The datasheet for the CD4049 cites that low voltages is anything below 1V, while high voltages are defined as being greater than 4V. That said, how can this be considered sufficient as a unity-gain amplifier when the output is either HIGH or LOW and not actually tracking the input as one would expect with something like a voltage follower?
I have actually constructed and measured this circuit; here are the results.
Best Answer
Inside the data sheet you will see the basic circuit of a CD4049. Here: -
If Vin is somewhere about halfway between Vcc and Vss, both transistors are conducting and the voltage at Vout will be neither 1 nor 0. In effect both transistors together act like a potential divider; an upper resistor and lower resistor.
This is the linear operating point of this digital circuit.

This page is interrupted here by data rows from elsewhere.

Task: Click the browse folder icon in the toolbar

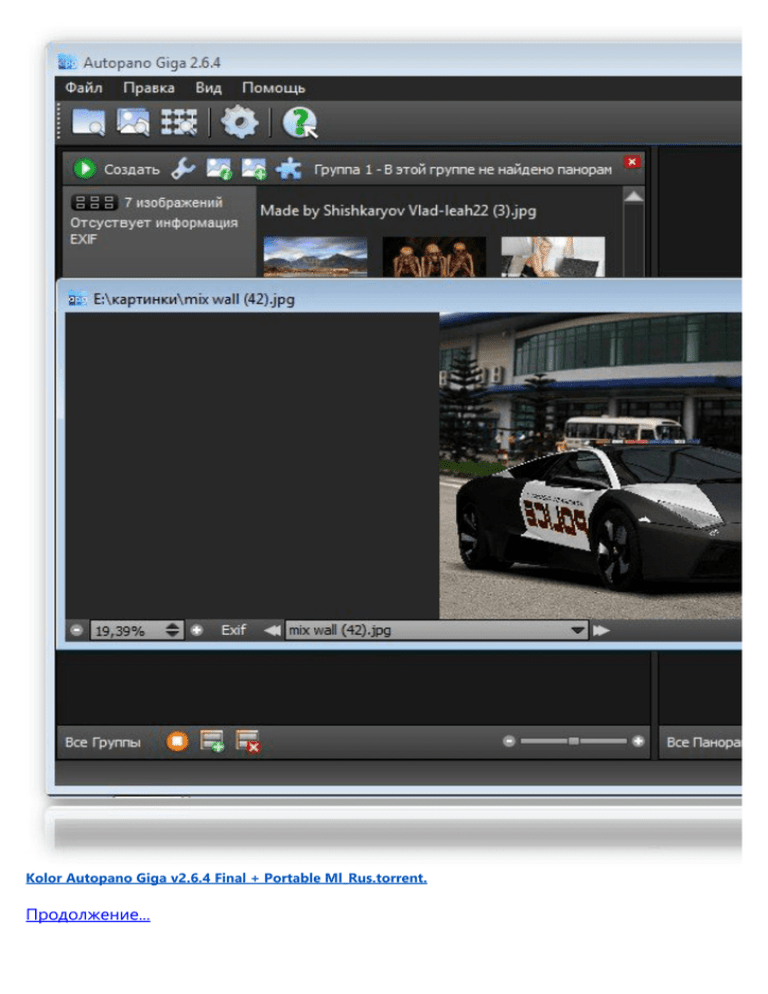Action: click(x=89, y=123)
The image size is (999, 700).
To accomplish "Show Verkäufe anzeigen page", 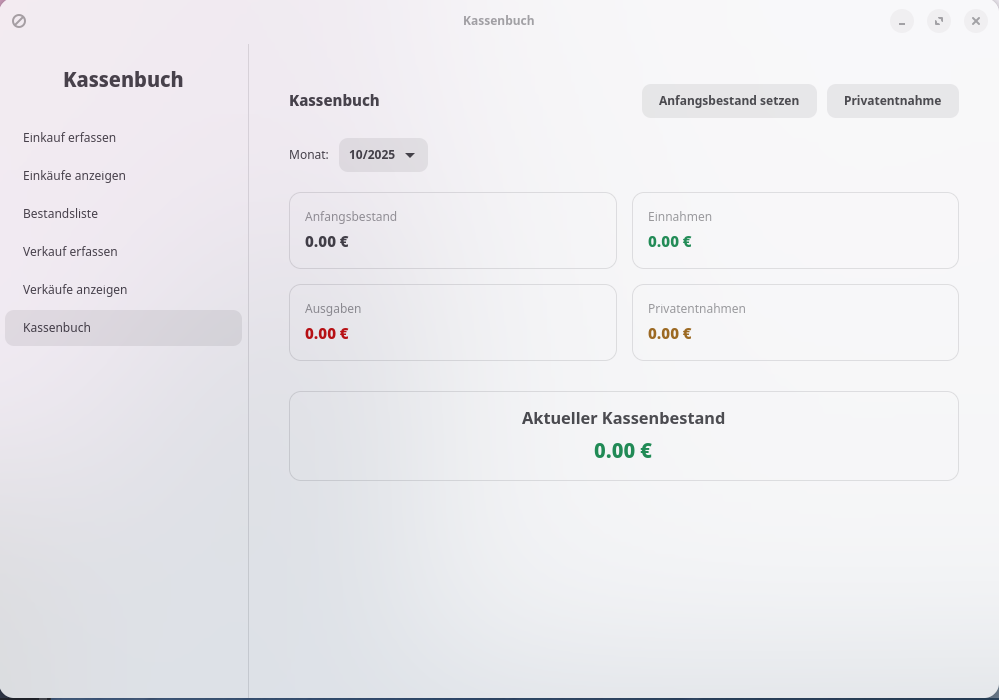I will 75,290.
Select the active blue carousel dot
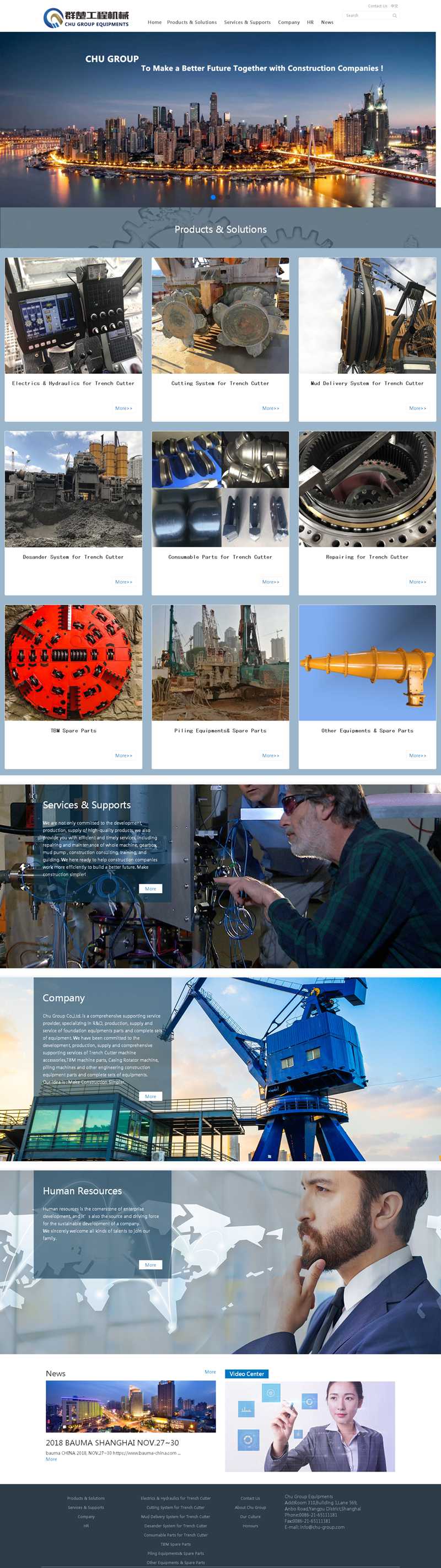 point(213,197)
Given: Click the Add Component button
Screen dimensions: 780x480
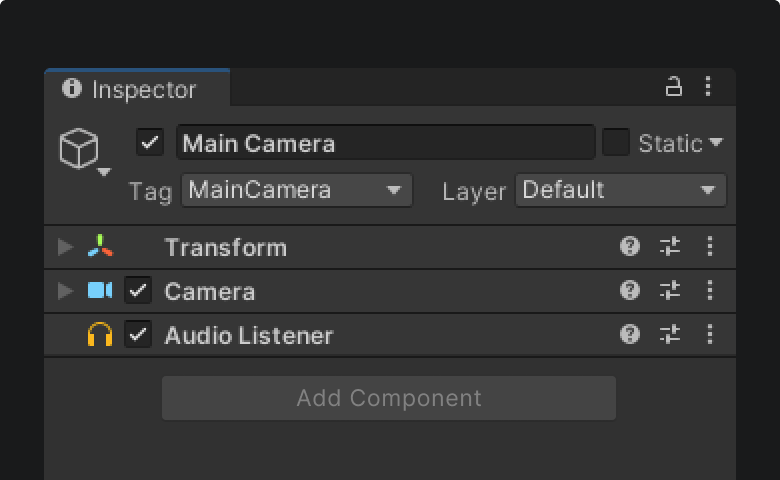Looking at the screenshot, I should [389, 398].
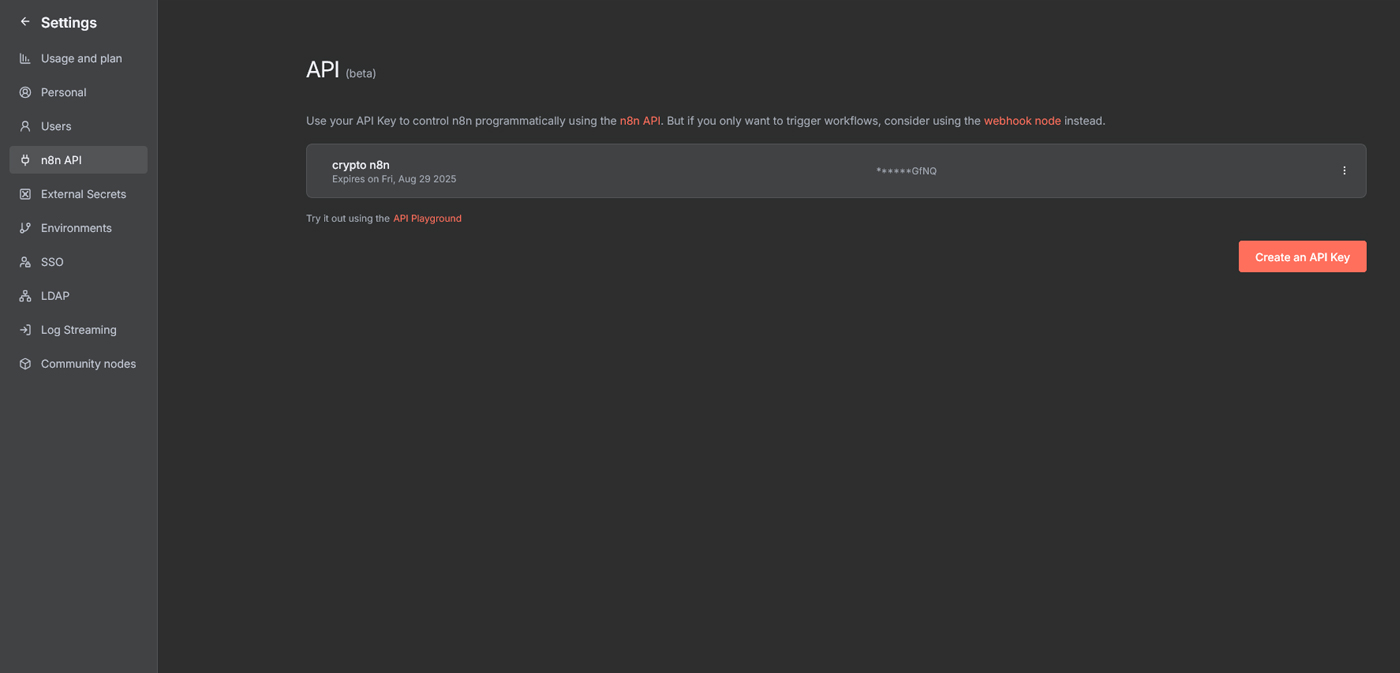Viewport: 1400px width, 673px height.
Task: Click the Personal user-circle icon
Action: (25, 93)
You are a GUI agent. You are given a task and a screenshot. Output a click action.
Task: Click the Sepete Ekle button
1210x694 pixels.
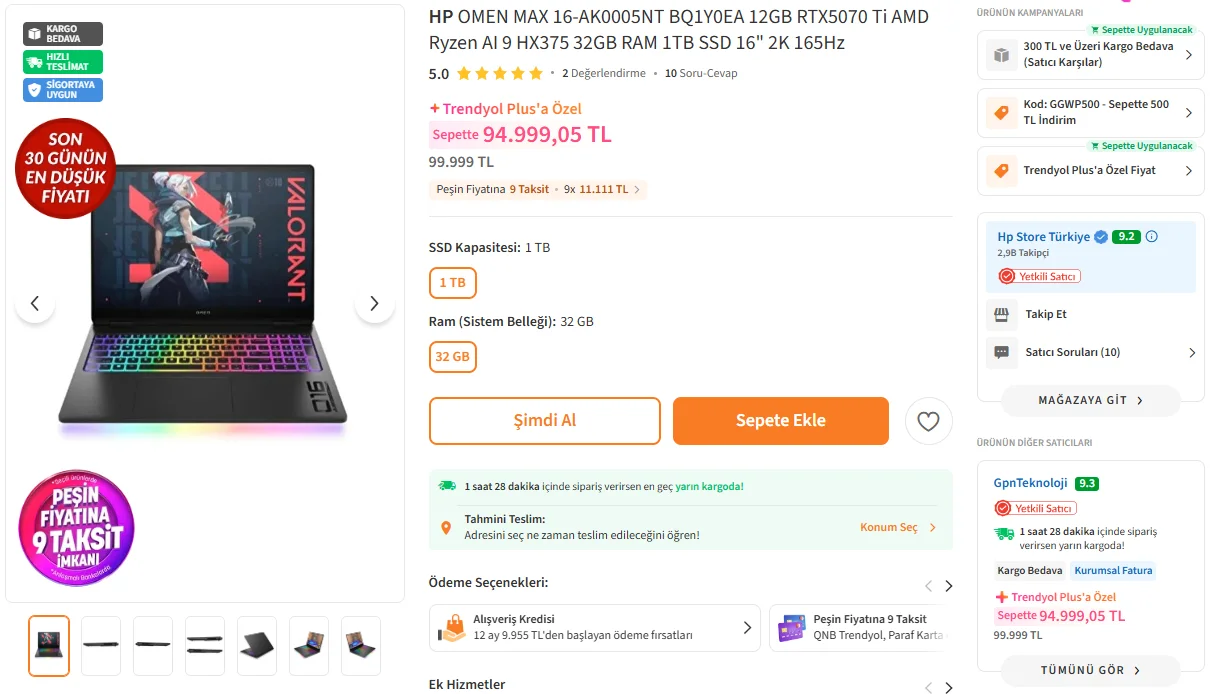pos(780,421)
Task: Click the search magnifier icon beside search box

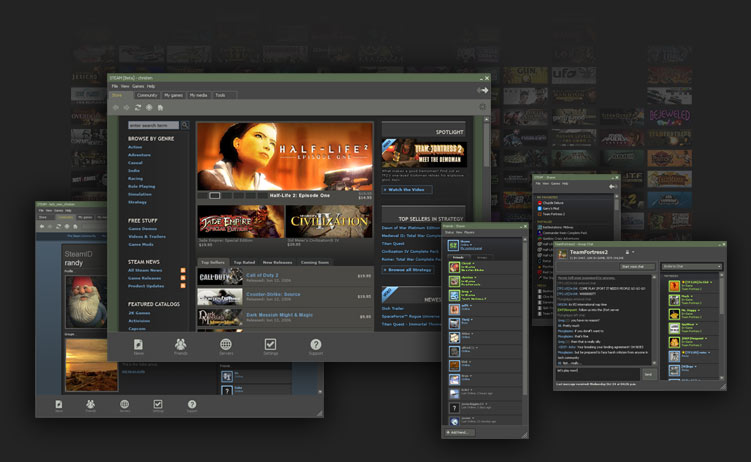Action: (x=187, y=125)
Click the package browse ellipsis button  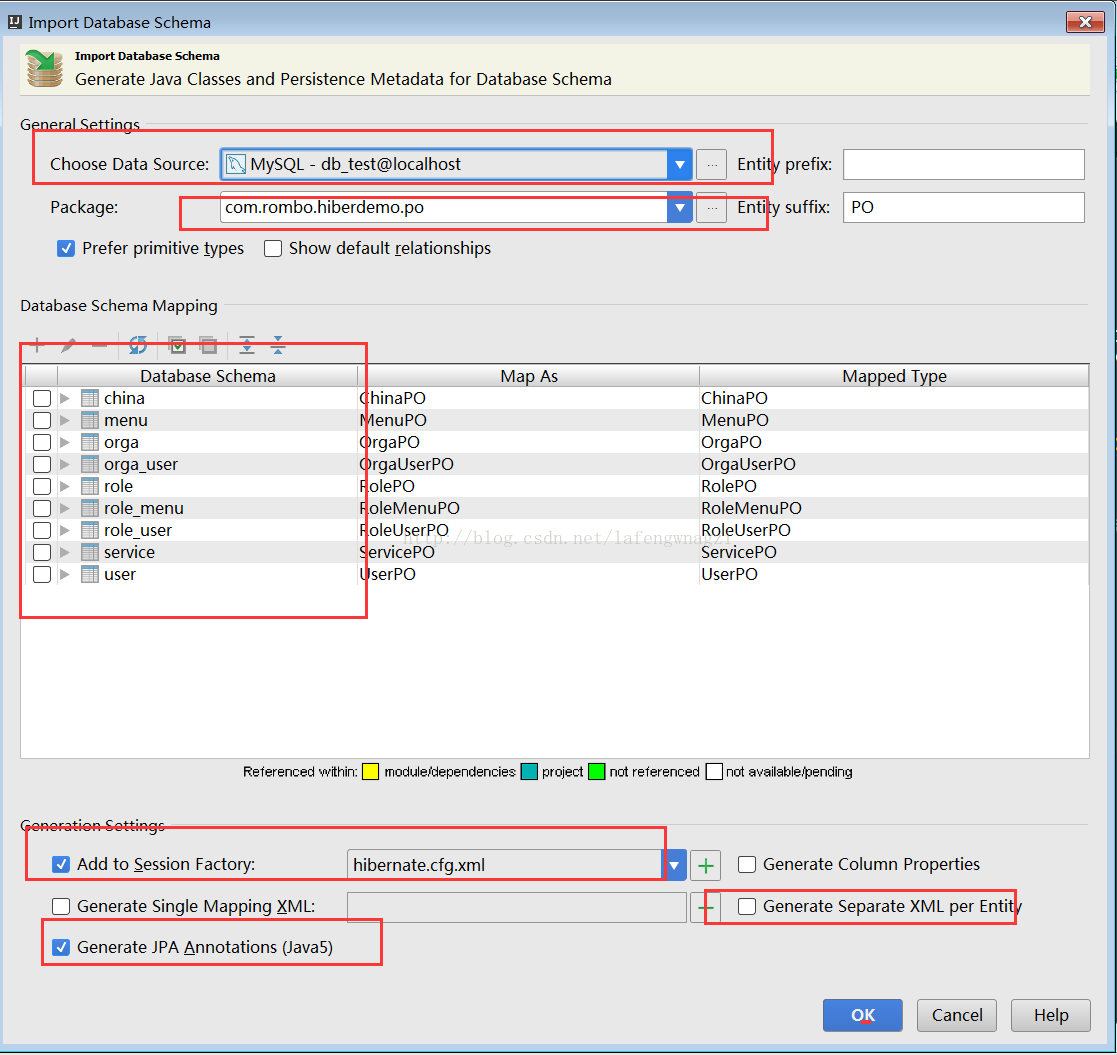[x=711, y=208]
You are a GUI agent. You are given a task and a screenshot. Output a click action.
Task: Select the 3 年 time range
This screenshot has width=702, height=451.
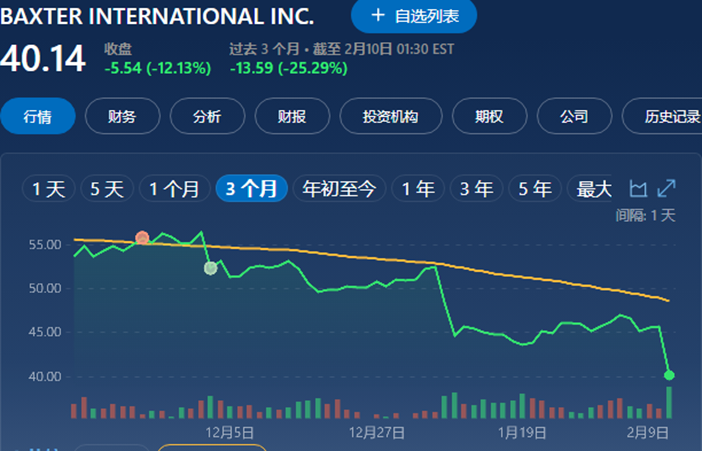[x=477, y=189]
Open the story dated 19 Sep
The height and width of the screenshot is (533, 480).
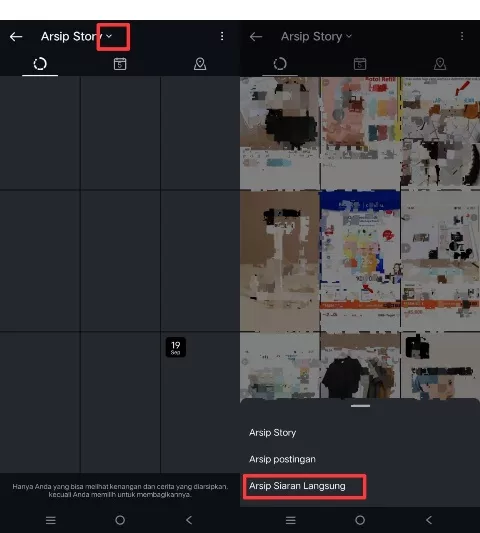[200, 402]
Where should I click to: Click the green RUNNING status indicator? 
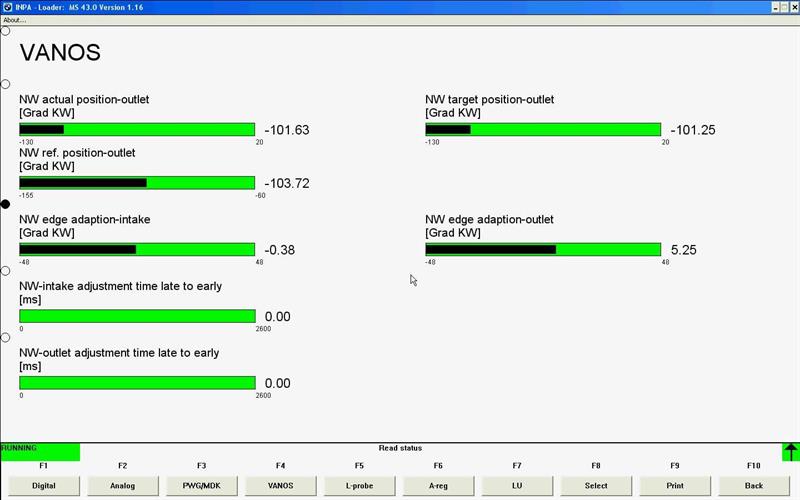(x=40, y=452)
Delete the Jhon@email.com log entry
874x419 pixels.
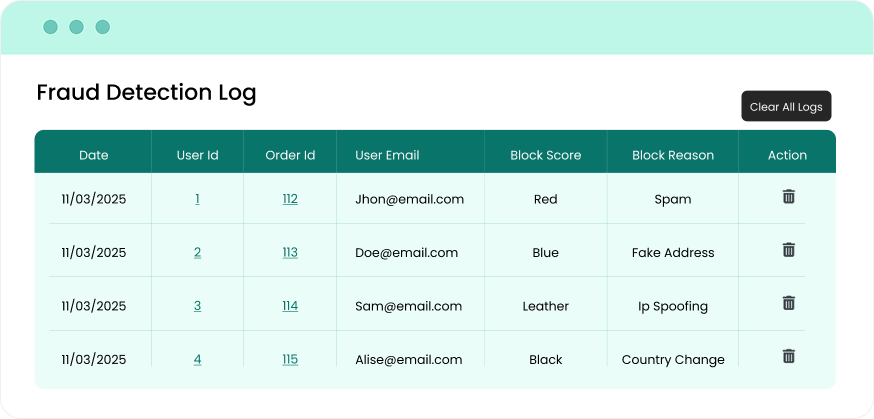[x=788, y=197]
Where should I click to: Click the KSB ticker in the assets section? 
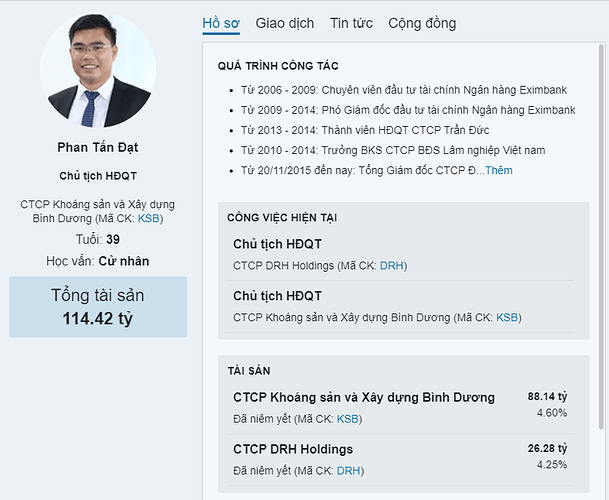coord(348,418)
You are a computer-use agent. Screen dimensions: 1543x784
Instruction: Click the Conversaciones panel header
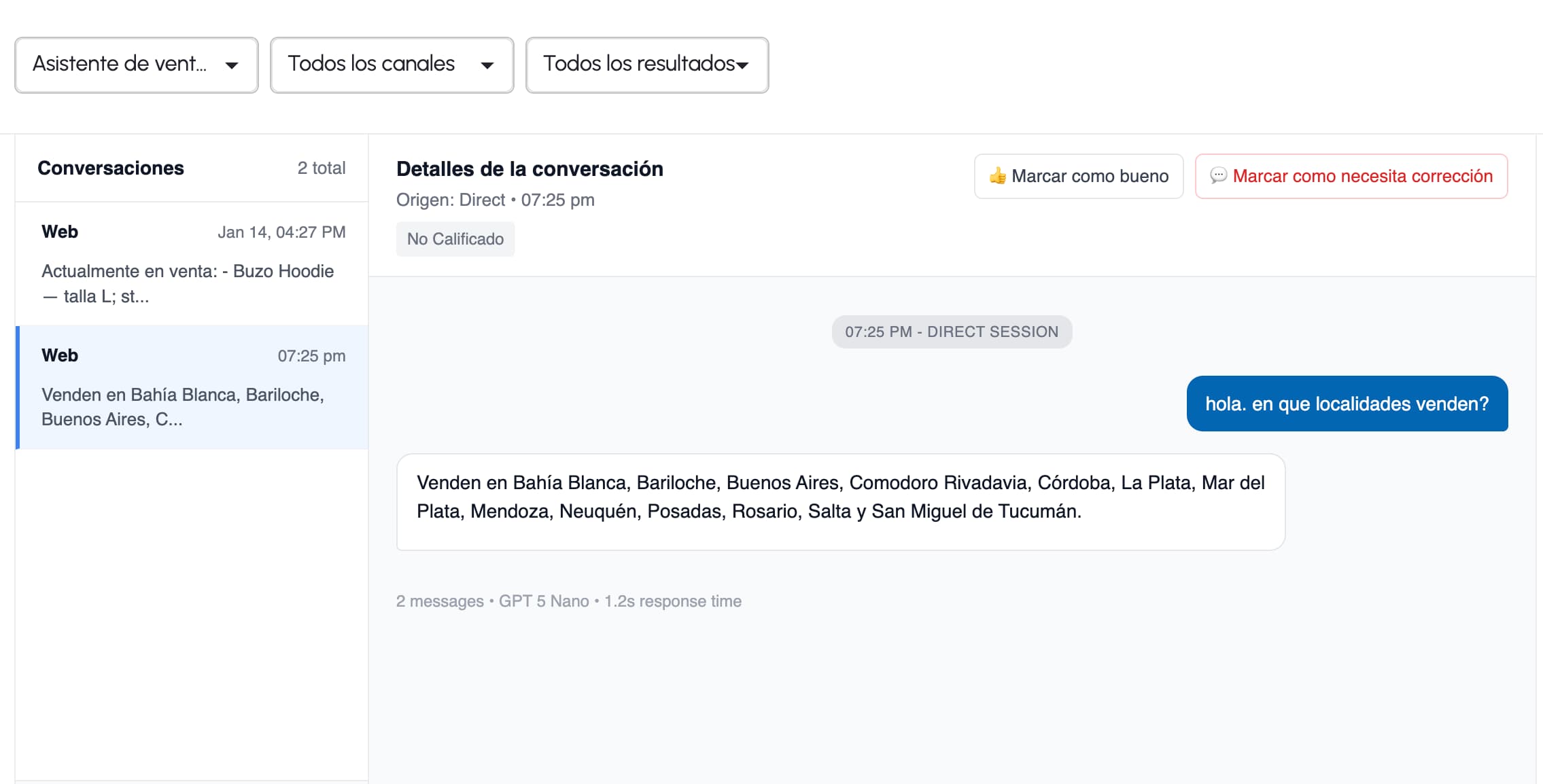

Next it should be noted that if Vin were taken slightly higher then Vout would fall to Vss much more rapidly than for the small change in Vin - this indicates that there is gain in the configuration and that it is an inverting type of gain.
Next, apply a high value resistor between output and input and the ouput will stabilize and some "halfway" voltage due to negative feedback just like an op-amp would.
Next apply an ac input to Vin via a small capacitor and resistor in series and you get an analogue AC amplifier.
Are you convinced that this type of digital gate can be made into an analogue amplifier? Here's and article showing how a CD4049 can be made into an op-amp. Below is a picture of a CD4049 being used as an AC amplifier: -
Here is the article.
All that remains to make a crystal oscillator is to provide the feedback resistor (maybe 1Mohm to 10Mohm), add a couple of capacitors and the crystal and you have an oscillator. Note that the combination of output impedance and capacitor connected to the output produce a signal that is more sinusoidal that square hence you can make an approximate sine wave oscillator.
Note also that it is this network (together with the input cap to ground) AND the crystal that produces 180 degrees phase shift.